**Extracted records:**
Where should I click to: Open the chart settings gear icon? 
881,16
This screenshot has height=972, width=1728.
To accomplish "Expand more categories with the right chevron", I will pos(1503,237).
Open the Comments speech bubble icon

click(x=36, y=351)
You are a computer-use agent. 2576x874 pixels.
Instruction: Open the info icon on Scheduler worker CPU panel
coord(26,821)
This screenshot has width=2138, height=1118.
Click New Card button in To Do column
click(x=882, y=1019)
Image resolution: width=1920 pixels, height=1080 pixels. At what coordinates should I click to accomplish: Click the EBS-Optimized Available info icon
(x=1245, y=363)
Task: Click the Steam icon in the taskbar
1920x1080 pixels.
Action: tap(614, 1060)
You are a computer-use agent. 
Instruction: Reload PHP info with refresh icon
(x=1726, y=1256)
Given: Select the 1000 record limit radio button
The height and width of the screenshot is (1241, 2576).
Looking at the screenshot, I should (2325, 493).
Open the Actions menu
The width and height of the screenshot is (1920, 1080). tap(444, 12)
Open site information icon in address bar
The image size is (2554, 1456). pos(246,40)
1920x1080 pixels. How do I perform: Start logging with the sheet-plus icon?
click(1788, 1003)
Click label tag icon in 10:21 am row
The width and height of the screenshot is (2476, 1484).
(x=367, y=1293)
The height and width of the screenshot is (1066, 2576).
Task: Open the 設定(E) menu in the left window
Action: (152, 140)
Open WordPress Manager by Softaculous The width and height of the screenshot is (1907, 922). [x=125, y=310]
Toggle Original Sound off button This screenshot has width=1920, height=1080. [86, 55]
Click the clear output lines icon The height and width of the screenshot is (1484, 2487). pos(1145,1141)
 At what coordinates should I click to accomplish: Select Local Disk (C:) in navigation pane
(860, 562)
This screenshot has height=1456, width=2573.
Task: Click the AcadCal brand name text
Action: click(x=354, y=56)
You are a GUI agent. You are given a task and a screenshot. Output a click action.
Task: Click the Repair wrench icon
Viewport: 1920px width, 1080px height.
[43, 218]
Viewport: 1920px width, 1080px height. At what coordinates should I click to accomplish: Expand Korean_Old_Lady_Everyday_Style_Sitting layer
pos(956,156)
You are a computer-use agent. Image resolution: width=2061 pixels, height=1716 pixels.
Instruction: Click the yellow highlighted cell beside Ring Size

**Exercise objective:**
Determine how many lines of the listing above hold the word "computer". Report that number without anything else.

**The completed task:**
3